The Melvyn Leffler article, The
Interpretive wars of the Cold War, 1945-1960, is a broad summary of the
scholarship that is available to historians.
Interesting to note however, is his point that Chinese, Asian, east-European,
and World historians having being uncovering the fact that these nations were
not just pawns in the game, but could be “manipulative, cunning, and shrewdly
self-interested.”(p. 106) Two other new
trends in Cold War histories seem to be the integration of military and
diplomatic history, especially in the geographic region of the Middle East, and
a corporatist school of thought exemplified in the work of Michael Hogan that
emphasizes the West’s desire to rebuild the world’s economy as capitalistic and
based on the corporation model of global, multinational businesses.

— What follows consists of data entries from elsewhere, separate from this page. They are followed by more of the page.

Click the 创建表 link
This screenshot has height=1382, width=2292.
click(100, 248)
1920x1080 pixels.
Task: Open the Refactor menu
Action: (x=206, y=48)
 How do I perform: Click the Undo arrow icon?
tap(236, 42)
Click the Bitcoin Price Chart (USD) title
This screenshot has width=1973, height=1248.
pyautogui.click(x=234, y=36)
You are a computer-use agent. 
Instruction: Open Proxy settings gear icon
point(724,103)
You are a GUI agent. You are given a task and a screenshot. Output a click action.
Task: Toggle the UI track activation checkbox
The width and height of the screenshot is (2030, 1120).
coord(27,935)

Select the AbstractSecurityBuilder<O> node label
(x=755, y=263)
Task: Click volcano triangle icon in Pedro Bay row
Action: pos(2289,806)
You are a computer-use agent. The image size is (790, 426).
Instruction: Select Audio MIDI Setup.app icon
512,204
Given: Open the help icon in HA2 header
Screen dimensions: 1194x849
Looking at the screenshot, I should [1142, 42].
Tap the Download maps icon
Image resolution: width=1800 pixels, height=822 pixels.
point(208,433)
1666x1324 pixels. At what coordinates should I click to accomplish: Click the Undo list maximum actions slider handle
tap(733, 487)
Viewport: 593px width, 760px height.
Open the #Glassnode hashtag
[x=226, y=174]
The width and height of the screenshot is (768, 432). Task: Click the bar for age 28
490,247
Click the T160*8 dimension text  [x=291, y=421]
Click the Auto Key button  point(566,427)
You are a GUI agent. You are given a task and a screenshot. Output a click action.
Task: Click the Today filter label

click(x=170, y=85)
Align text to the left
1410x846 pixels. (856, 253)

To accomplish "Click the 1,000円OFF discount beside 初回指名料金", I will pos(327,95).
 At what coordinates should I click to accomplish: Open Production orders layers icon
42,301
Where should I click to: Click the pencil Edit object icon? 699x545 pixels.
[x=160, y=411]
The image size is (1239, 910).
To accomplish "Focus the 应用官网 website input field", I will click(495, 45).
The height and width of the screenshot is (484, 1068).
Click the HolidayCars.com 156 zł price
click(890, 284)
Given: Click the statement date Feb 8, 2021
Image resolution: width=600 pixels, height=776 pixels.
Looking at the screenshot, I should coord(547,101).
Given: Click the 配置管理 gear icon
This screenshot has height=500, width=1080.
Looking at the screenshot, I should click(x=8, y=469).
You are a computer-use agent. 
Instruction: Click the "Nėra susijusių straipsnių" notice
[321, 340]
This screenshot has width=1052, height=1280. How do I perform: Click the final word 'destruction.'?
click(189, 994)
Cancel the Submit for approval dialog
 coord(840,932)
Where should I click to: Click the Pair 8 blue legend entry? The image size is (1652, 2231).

In his article, Two Very Different Empires, John Gaddis points out that it was the
differing definitions and perceptions of the word “empire” that made a
difference in post-war Europe. The Soviet empire reflected Stalin himself –
imposing, smothering, suspicious, purging – little or no individual freedom of
behavior or thought – an authoritarian system, tightly centralized that based
its policies on friendly countries on its borders and world wide
revolution. The Soviet empire developed
slowly – due in part to the widespread appeal of Leninism in the postwar world.
The oppressive nature of this empire was not immediately apparent, and by the
time the Eastern Europeans tried to resist, Stalin had consolidated his power
with widespread repression. The Soviet
leader recognized limits, however, and Gaddis points out that Stalin backed
down in the face of strong Anglo-American objections. America,
on the other hand, only built an empire when it fit into Washington’s
timetable – the point at which the American public was ready to remain a global
power for the nation’s own security occurred in the wake of Pearl
Harbor. The postwar world for
the US
meant bases worldwide, a new and improved United Nations to ensure world peace,
and an international economic community.
When Stalin refused to accept this model, the Cold War developed. Do not forget the Europeans themselves in
this high stakes chess game – they accepted American hegemony, and invited
American strength to the continent, as a buffer to their own fear of what the
new world order under the Russians might be like.
In Stalin and Soviet Foreign Policy,
Geoffrey Roberts points to the fact that Soviet archival material, recently
made available to researchers, shows that Stalin was attempting to work with
his wartime allies. When comparing his public and private statements, Stalin’s
decision making process remained the same – a foreign policy that would work
with his World War II Allies, but one that would protect his country. He had three major points to his foreign
policy – a peacetime Grand Alliance, a sphere of influence in Eastern Europe,
and the establishment of people’s democratic governments in Europe. All was going well for Stalin, or so he
thought, until after the Potsdam Conference.
This is when the Western Allies began their considerable resistance to
Soviet domination in Eastern Europe and to develop different plans for Germany. Stalin found himself defending his right to
friendly countries on his border, and ideological differences between East and
West made diplomacy still more difficult.
According to the Soviets, peaceful co-existence with the West was their
foreign policy, but it was to be achieved by “diplomatic confrontation,
ideological struggle, political, economic, and military competition.” (p. 54)
It is significant
to note that the book and the readings all point to the same conclusion, that
perceptions or misperceptions of what the other guy was doing led to an
action/reaction type of foreign policy on both sides of the Cold War question.